R. A. : La première chose que nous avons en tête, c’est de trouver un système d’alerte adapté au ferroviaire français. Comme l’a établi la loi (article R422-3 du Code de la Route), le chemin de fer dispose d’une priorité par rapport à la route : c’est la singularité du fonctionnement du réseau français.

Ainsi, nous travaillons sur deux plans parallèles. D’un côté, il faut interfacer les nouveaux systèmes de sécurisation avec la signalisation ferroviaire existante ; nous réfléchissons même à la mise en place d’une autre signalisation. De l’autre, nous contrôlons également l’impact que peuvent apporter ces DOPN (détecteurs d’obstacles aux passages à niveaux) sur la régularité de circulation ferroviaire. A savoir qu’en cas de faux positif, le train aura été arrêté alors qu’il n’y a pas vraiment d’obstacle. La fiabilité du système est l’enjeu majeur.

Comment fonctionnent les différents capteurs utilisés ?

R. A. : Les systèmes de dernière génération sont basés soit sur des lidars, soit sur des radars millimétriques monofaisceaux, soit sur de la reconnaissance d’image. Cette diversité de techniques nous permettra, in fine, de choisir la plus avantageuse vis-à-vis de nos besoins. L’expérimentation étant actuellement en cours, nous ferons un REX en juillet 2017. Par la suite, nous élaborerons un cahier des charges et adapterons les installations déjà en place.

Où sont placés les détecteurs ? Comment avez-vous choisi ces 7 sites d’installation parmi les 15 000 PN en France ?

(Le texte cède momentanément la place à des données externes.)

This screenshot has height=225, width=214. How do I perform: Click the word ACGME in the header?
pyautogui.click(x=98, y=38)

R. A. : Nos détecteurs sont installés dans 3 régions : Rhône-Alpes, Normandie, Ile-de-France. Cela nous permet de connaître l’impact des conditions météorologiques, comme le brouillard, la neige ou, la pluie, sur leur fonctionnement. Parce que le risque d’un obstacle est davantage présent sur des passages à niveau à 4 demi-barrières (véhicule pouvant se retrouver prisonnier), nous avons choisi, dans le cadre des tests, 7 PN de ce type.

Quelles sont les prochaines étapes concernant les DOPN ?

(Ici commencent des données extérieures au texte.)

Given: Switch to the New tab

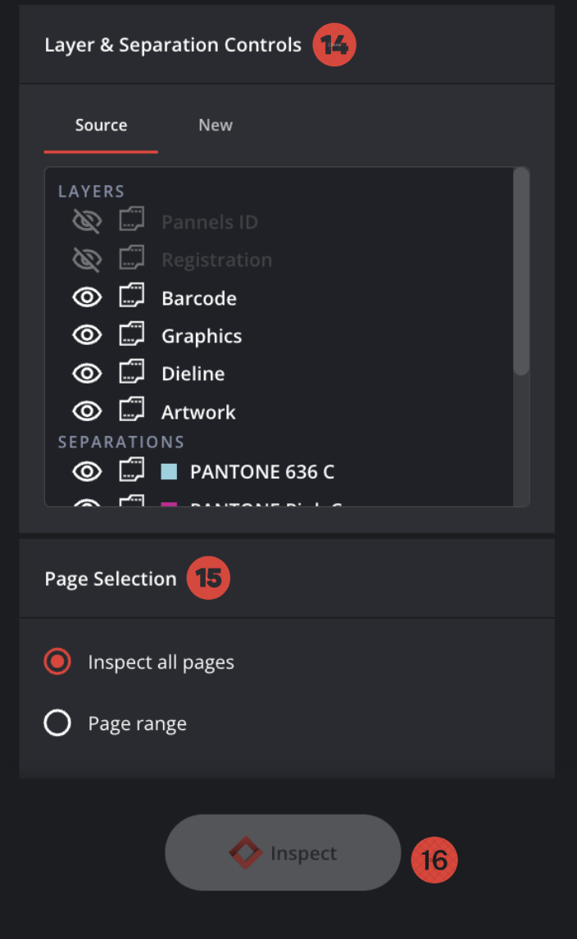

R. A. : Pour que le système atteigne une réactivité immédiate, nous nous sommes inspirés des autres types de détecteurs d’obstacles. Par exemple, des « filets » sont installés dans des zones montagneuses. Dès lors, quand un rocher tombe et coupe ces filets, le mécanicien est alerté par des torches de flamme rouge (pyrotechnique). Dans le cadre du projet, un dispositif à LED est en cours de développement. L’objectif est de laisser un temps de freinage d’urgence aux conducteurs, une fois l’alerte reçue.

Toujours dans l’optique de sécurisation des PN, il existe une autre piste : par le passé, le Ministère de l’Intérieur a équipé 42 PN d’un système de Contrôle sanction automatique (CSA) par radar afin de détecter le passage en chicane. En 2015, DSCR a décidé de moderniser les systèmes en place et a convenu avec SNCF Réseau de développer un nouveau système « 2 en 1 » : un « CSA nouvelle génération » qui détectera le passage en « chicane » mais aussi le véhicule arrêté. Si le nouveau CSA est satisfaisant, nous pourrons alors envisager d’en équiper certains PN.